Dois fenómenos que sempre me assustaram reúnem-se nesta notícia: o medo da mudança e a defesa da ignorância.
No Estado do Arizona foi aprovada uma medida que impõe a unicidade linguística através da exclusão cultural, obrigando os professores nas escolas estaduais a um domínio perfeito da língua inglesa. Num Estado onde, em certas regiões, o espanhol predomina, lembra-se, com as devidas diferenças, as tentativas de unificação linguística de alguns estadistas europeus. Como Mussolini, por exemplo, impondo o italiano às regiões francófonas ou de influência germânica, nos Alpes italianos.
O que mais surpreende (ou talvez não) é o facto de a medida ser aplicada em 2010, no mandato de um Presidente como Obama, e num país em que há muito se debate a questão da língua oficial que, legalmente, não existe.

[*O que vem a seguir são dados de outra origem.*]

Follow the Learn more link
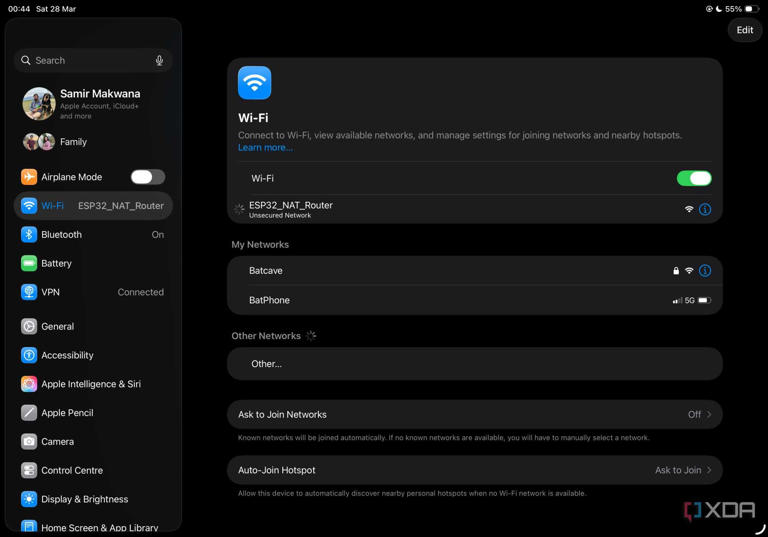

Se, neste momento, há quem promulgue uma lei tornando, de facto, o inglês a língua oficial de um Estado é porque se sente de perto a perda de uma hegemonia anglófona e o crescimento de uma cultura hispânica que aspira a tornar-se cada vez mais mainstream.
E, no entanto, por que razão me identifico culturalmente com uma América anglófona e vejo como estranhamente diferente uma América que é tão latina? Se calhar pela mesma razão que conto os dias para o final da série Lost enquanto não faço ideia em que canal está a TVE... Mas essa é uma escolha que faço por direito. Não por imposição.